Linton lui prodigua les meilleures caresses et essaya de l'égayer par les paroles les plus tendres; mais elle, regardant vaguement les fleurs, elle laissa, sans y faire attention, les larmes se recueillir dans ses yeux et couler le long de ses joues. Nous savions qu'elle allait vraiment mieux; aussi nous parut-il que cette dépression pouvait provenir beaucoup d'une longue réclusion dans une même chambre, et qu'il y avait chance de l'en guérir en lui faisant changer de place. Le maître m'ordonna d'allumer du feu dans le parloir, déserté depuis bien des semaines, et de mettre une chaise longue auprès de la fenêtre, à l'endroit où donnait le soleil; cela fait, il la descendit. Elle resta assise un long moment à jouir de la bonne chaleur, et, comme nous nous y étions attendus, la vue des objets qui l'entouraient la fit revivre: objets qui, tout en lui étant familiers, étaient libres des souvenirs lugubres qui s'étaient attachés à sa chambre de malade. Le soir venu, elle parut très épuisée; mais aucun argument ne put la décider à retourner dans sa chambre, et j'eus à arranger pour elle le sofa du parloir, en attendant qu'une autre chambre lui fut préparée. Pour obvier à la fatigue de monter et de descendre l'escalier, nous l'installâmes dans cette chambre-ci, où vous êtes à présent, au même étage que le parloir; et bientôt elle se sentit assez forte pour aller d'une chambre à l'autre, en s'appuyant sur le bras d'Edgar. Ah! je pensais bien à présent qu'elle allait recouvrer la santé, cette santé si espérée autour d'elle. Et il y avait une double cause pour la désirer, car de l'existence de Catherine dépendait celle d'une autre personne. M. Linton pourrait se réjouir de la naissance d'un héritier, et ses terres seraient ainsi affranchies de la griffe d'un étranger.

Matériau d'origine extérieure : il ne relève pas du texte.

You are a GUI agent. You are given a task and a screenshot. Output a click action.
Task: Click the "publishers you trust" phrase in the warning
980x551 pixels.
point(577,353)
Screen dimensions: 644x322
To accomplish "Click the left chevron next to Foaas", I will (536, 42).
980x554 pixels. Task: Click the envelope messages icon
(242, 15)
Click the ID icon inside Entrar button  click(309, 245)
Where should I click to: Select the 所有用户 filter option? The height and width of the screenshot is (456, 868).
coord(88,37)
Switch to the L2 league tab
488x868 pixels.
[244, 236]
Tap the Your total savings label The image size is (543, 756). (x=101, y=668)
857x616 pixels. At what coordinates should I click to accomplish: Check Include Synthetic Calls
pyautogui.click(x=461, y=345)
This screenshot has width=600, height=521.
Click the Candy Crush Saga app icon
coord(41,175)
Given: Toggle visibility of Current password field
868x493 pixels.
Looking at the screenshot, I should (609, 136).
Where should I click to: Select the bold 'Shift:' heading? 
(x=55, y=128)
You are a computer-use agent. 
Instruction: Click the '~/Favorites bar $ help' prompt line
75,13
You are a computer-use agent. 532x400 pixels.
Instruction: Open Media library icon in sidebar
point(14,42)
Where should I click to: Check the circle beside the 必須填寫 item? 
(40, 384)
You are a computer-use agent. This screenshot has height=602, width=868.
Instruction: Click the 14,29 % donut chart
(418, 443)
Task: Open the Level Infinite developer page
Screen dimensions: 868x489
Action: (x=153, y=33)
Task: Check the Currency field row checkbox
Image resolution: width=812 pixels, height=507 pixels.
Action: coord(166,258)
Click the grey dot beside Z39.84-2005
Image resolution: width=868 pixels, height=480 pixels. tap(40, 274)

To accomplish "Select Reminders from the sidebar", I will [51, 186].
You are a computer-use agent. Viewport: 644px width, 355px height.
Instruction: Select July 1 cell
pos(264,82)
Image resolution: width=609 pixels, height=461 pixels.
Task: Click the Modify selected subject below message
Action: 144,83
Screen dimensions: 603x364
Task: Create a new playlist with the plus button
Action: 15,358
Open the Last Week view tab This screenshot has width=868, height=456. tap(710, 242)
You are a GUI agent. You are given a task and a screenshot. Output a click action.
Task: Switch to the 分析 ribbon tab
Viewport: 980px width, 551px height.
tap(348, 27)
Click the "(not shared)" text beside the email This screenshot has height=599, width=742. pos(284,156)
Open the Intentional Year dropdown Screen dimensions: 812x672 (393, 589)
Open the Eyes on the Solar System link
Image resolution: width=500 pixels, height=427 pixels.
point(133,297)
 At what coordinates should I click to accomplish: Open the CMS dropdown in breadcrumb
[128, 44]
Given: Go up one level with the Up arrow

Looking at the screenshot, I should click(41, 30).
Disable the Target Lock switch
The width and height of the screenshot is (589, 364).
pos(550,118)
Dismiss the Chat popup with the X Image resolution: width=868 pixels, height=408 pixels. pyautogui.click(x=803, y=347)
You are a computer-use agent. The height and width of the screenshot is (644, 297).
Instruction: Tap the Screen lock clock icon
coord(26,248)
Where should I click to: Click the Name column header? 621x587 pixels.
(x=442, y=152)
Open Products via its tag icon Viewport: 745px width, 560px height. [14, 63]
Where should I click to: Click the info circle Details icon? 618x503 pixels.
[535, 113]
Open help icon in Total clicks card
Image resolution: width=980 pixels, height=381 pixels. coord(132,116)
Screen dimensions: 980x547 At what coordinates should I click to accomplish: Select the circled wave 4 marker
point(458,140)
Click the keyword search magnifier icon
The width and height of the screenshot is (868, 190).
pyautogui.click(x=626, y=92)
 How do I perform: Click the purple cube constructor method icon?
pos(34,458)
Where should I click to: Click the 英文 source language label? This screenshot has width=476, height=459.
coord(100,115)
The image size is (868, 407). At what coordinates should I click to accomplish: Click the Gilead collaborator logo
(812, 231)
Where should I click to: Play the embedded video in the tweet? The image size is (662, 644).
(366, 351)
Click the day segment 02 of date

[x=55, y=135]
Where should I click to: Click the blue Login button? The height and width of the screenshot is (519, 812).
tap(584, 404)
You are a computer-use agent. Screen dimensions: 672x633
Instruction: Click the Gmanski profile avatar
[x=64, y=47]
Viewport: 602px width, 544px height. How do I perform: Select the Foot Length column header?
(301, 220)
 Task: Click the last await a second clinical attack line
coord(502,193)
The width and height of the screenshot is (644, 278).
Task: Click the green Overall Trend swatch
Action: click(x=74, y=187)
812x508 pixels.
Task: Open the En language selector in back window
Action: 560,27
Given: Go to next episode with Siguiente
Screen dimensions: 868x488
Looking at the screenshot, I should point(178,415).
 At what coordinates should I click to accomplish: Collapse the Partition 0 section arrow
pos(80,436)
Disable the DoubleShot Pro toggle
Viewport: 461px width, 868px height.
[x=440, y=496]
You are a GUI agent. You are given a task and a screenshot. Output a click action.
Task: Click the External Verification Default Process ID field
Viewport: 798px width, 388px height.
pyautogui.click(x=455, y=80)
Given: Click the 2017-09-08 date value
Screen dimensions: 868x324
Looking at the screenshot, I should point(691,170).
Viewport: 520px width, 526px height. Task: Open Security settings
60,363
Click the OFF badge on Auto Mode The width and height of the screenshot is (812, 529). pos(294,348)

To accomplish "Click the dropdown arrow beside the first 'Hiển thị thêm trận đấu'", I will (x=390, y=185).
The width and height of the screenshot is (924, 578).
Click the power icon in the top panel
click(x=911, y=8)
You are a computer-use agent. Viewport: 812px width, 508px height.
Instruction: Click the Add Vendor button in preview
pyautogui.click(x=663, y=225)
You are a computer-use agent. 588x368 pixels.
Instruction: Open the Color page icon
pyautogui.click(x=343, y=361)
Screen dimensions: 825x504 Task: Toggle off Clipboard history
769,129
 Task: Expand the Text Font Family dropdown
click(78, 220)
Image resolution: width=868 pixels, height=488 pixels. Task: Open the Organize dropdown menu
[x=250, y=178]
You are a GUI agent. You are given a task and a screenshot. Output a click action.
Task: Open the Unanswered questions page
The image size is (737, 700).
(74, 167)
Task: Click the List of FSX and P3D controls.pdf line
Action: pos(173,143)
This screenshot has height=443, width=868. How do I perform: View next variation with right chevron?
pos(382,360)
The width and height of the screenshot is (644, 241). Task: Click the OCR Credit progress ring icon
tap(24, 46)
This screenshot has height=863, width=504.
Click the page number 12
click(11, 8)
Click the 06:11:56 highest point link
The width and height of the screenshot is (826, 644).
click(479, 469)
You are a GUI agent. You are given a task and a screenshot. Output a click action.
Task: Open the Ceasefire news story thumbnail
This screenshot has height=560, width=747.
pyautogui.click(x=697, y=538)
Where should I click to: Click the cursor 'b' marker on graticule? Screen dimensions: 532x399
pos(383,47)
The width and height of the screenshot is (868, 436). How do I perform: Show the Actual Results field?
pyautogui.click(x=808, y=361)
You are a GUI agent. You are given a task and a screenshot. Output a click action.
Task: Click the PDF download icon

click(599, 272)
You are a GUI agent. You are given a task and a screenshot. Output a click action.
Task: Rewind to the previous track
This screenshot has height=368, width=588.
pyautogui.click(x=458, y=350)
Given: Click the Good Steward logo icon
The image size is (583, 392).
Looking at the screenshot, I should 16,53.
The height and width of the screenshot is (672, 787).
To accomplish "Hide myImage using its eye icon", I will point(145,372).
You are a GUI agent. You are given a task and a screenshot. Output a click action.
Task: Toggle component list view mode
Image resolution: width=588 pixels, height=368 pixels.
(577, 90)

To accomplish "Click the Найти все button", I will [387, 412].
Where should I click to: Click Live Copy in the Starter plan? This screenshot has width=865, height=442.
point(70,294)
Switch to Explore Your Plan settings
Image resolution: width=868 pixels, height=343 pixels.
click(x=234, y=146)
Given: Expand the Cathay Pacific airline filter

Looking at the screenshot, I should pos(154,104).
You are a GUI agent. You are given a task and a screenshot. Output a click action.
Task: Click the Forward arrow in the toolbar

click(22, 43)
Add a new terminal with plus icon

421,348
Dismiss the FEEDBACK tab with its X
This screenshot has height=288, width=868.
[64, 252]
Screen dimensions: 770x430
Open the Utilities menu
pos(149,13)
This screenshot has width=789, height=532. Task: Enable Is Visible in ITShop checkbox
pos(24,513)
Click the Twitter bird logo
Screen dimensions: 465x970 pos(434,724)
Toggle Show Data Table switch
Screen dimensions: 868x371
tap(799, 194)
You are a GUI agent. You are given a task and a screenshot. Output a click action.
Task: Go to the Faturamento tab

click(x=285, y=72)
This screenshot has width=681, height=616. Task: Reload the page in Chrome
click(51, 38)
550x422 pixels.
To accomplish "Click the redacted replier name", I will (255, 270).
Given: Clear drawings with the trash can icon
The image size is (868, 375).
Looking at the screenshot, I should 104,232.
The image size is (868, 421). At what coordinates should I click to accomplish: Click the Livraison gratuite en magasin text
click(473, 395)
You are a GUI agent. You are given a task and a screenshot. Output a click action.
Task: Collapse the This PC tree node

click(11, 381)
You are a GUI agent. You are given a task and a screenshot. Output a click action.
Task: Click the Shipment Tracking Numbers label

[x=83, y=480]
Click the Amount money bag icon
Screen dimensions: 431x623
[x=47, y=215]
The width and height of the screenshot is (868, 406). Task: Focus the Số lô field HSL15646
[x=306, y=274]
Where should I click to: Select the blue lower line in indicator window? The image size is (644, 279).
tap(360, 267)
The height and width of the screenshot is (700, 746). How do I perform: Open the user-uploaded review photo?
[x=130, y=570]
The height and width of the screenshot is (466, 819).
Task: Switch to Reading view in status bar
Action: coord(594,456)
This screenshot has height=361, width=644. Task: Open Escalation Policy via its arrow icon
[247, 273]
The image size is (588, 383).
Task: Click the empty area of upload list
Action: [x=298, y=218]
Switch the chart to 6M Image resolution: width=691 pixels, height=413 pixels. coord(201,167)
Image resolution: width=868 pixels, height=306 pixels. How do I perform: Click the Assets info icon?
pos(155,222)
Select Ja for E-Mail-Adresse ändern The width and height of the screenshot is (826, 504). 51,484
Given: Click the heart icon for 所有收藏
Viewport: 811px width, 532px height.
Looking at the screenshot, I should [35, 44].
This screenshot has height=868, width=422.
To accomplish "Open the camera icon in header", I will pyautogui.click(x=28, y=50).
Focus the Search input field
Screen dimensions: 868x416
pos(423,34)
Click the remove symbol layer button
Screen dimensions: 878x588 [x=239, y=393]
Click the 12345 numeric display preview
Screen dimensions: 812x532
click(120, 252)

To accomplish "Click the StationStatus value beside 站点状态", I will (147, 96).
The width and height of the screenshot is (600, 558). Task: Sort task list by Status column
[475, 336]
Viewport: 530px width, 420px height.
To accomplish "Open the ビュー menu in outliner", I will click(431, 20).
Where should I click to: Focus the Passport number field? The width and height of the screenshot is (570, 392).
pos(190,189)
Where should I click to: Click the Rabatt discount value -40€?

J'aurais dû vous dire que, environ six semaines après son départ, Isabella avait envoyé à son frère une courte note annonçant son mariage avec Heathcliff. La note était sèche et froide; mais tout en bas il y avait, griffonnée au crayon, une confuse apologie, et la demande d'un bon souvenir et d'une réconciliation, si sa conduite l'avait offensé. Elle affirmait qu'elle ne pouvait maintenant y remédier, ni défaire ce qui était fait. Je crois que Linton ne répondit rien. Quinze jours après, je reçus moi-même une longue lettre qui me parut étrange, venant d'une fiancée à peine sortie de sa lune de miel. Je vais vous la lire, car je l'ai conservée. Toutes les reliques des morts qu'on a aimés sont précieuses.

Chère Ellen,

«Je suis arrivée hier soir à Wuthering Heights où j'ai appris pour la première fois que Catherine a été et est encore malade. Je suppose donc qu'il serait impossible de lui écrire; et mon frère est ou trop fâché ou trop désolé pour répondre à la lettre que je lui ai envoyée. Il faut pourtant que j'écrive à quelqu'un, et n'ayant pas à choisir, je m'adresse à vous.

Informez Edgar que je donnerais le monde pour revoir son visage, que mon cœur est revenu à Trushcross-Grange vingt-quatre heures après que je l'ai quittée, et que c'est là qu'il est en ce moment, plein de chaude tendresse pour lui et pour Catherine. Pourtant je ne puis l'y suivre; il ne faut pas qu'ils m'attendent et je les laisse en tirer les conclusions qu'ils voudront, pourvu seulement qu'ils n'attribuent pas ma conduite à la faiblesse de ma volonté ou de mon affection.